» **Exercise brief**: Extract the lines of the listing below, starting from its first line and ending with the line that contains "Looking at the screenshot, I should point(533,17).", inclusive. Reproduce them word for word.

» **Data listing**:
* Begin *

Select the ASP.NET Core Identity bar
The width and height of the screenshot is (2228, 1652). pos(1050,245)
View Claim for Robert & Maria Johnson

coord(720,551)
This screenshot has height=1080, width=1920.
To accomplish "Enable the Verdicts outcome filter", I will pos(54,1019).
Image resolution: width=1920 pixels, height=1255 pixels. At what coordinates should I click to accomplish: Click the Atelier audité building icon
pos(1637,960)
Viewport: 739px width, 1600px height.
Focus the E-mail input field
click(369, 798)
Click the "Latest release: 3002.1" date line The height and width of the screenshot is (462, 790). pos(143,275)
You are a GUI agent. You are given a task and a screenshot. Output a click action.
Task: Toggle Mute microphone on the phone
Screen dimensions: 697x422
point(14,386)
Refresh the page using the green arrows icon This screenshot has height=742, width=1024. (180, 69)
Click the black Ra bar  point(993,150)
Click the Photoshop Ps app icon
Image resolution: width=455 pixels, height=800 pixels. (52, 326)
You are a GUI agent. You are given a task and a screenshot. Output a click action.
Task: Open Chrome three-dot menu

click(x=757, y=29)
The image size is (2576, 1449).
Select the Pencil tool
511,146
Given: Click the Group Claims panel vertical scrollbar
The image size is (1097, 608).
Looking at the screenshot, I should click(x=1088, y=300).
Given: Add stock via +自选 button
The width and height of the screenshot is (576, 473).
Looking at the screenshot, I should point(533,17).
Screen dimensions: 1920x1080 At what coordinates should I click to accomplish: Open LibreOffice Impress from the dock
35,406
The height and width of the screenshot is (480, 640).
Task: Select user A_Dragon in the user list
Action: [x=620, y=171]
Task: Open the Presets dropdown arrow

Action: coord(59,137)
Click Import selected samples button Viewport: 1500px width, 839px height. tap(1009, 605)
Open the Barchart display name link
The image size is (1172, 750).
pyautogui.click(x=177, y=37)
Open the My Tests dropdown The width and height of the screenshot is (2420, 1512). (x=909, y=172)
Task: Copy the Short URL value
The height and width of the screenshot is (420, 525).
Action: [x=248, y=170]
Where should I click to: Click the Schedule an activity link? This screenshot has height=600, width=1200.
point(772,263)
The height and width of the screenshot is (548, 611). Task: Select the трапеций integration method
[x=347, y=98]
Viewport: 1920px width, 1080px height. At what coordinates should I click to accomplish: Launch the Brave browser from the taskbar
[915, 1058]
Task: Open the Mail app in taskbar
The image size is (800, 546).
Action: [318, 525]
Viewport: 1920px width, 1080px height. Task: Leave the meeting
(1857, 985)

* End *

» **Solution below**:
Select the ASP.NET Core Identity bar
The width and height of the screenshot is (2228, 1652). pos(1050,245)
View Claim for Robert & Maria Johnson

coord(720,551)
This screenshot has height=1080, width=1920.
To accomplish "Enable the Verdicts outcome filter", I will pos(54,1019).
Image resolution: width=1920 pixels, height=1255 pixels. At what coordinates should I click to accomplish: Click the Atelier audité building icon
pos(1637,960)
Viewport: 739px width, 1600px height.
Focus the E-mail input field
click(369, 798)
Click the "Latest release: 3002.1" date line The height and width of the screenshot is (462, 790). pos(143,275)
You are a GUI agent. You are given a task and a screenshot. Output a click action.
Task: Toggle Mute microphone on the phone
Screen dimensions: 697x422
point(14,386)
Refresh the page using the green arrows icon This screenshot has height=742, width=1024. (180, 69)
Click the black Ra bar  point(993,150)
Click the Photoshop Ps app icon
Image resolution: width=455 pixels, height=800 pixels. (52, 326)
You are a GUI agent. You are given a task and a screenshot. Output a click action.
Task: Open Chrome three-dot menu

click(x=757, y=29)
The image size is (2576, 1449).
Select the Pencil tool
511,146
Given: Click the Group Claims panel vertical scrollbar
The image size is (1097, 608).
Looking at the screenshot, I should click(x=1088, y=300).
Given: Add stock via +自选 button
The width and height of the screenshot is (576, 473).
Looking at the screenshot, I should point(533,17).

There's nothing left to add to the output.